Troubles de l'apprentissage - retard psychomoteur

Les troubles de l'apprentissages sont très fréquents (concerne 30 à 40% des enfants) et handicapent généralement la scolarité… alors que les retards mentaux proprement dit ne sont pas plus fréquents que dans la population générale. Prédominance de troubles de l'attention, de coordination motrice, de la mémoire récente, de troubles perceptifs et de troubles de l'élocution.

Endocrinienne

La NF1 serait associée à un phéochromocytome dans moins de 1% des cas (→ pas de dépistage systématique ! à rechercher en cas d'HTA), exceptionnellement dans un syndrome de néoplasies endocriniennes multiples (NEM).

Les anomalies pubertaires sont rares. Une puberté précoce doit faire exclure un gliome des voies optiques (mode de révélation jusque dans 1/ 3 des cas selon les séries) ! Un retard pubertaire se rencontre dans ~1,5% des cas.

Vasculaire

Les dysplasies artérielles fibromusculaires sont fréquentes. Elles peuvent concerner l'aorte, les artères mésentériques, pulmonaires (risque d'hémoptysies, cérébrales (incidence accrue d'anévrismes, sténoses et AVC) ou rénales (HTA secondaire possible !).

Divers

Hydrocéphalie (< 2%) (généralement sur sténose de l'aqueduc de Sylvius sans tumeur identifiable).

Incidence augmentée de céphalées chroniques sans étiologie retrouvée, souvent de type migraineuses.
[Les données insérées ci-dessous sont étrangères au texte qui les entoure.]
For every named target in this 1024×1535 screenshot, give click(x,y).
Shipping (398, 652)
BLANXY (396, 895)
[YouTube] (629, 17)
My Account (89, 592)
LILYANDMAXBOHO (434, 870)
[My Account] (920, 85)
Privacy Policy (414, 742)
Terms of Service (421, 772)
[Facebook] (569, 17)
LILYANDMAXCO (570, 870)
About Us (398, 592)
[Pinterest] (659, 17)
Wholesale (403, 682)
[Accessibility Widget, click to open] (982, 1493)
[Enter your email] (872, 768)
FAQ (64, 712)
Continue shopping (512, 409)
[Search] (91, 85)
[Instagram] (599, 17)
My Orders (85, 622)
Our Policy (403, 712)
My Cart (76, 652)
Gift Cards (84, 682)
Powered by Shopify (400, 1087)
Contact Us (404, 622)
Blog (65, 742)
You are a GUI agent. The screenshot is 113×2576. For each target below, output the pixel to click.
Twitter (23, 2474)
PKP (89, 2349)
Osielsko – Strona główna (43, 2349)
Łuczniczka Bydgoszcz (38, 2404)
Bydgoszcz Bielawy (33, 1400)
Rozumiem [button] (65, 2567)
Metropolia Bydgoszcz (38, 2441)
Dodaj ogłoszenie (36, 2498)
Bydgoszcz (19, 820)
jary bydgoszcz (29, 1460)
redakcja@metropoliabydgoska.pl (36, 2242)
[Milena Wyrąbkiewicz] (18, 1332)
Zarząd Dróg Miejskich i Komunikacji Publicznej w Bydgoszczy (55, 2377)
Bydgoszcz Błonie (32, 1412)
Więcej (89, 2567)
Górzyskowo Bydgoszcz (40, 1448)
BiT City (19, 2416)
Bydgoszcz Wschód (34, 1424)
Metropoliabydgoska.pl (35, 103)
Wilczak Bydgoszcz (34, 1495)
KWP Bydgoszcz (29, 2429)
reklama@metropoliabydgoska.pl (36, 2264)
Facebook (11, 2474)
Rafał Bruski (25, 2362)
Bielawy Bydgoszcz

Une prédominance accrue de syndromes épileptiques est discutée.

Les neurofibromes nodulaires massifs ou multiples peuvent causer des syndromes de compression médullaire ou nerveuse périphérique.

Anomalies ophtalmologiques diverses : ptose palpébrale, neurofibrome palpébral, anomalies de convergence, glaucome congénital (~0,5% des cas).

Critères diagnostiques

Le diagnostic peut être affirmé en cas de réunion d'au moins 2 items parmi :

  • > 6 taches café au lait (diamètre > 1,5cm après puberté, > 0,5cm avant puberté)
  • Lentigines axillaires ou inguinales
  • > 2 neurofibromes ou 1 neurofibrome plexiforme
  • Gliome optique
  • > 2 nodules de Lisch (hamartomes iriens)
  • Lésion osseuse caractéristique (ex : dysplasie sphénoïde/ amincissement cortical des os longs)
  • NF1 chez un apparenté du 1er degré (! aux formes abortives)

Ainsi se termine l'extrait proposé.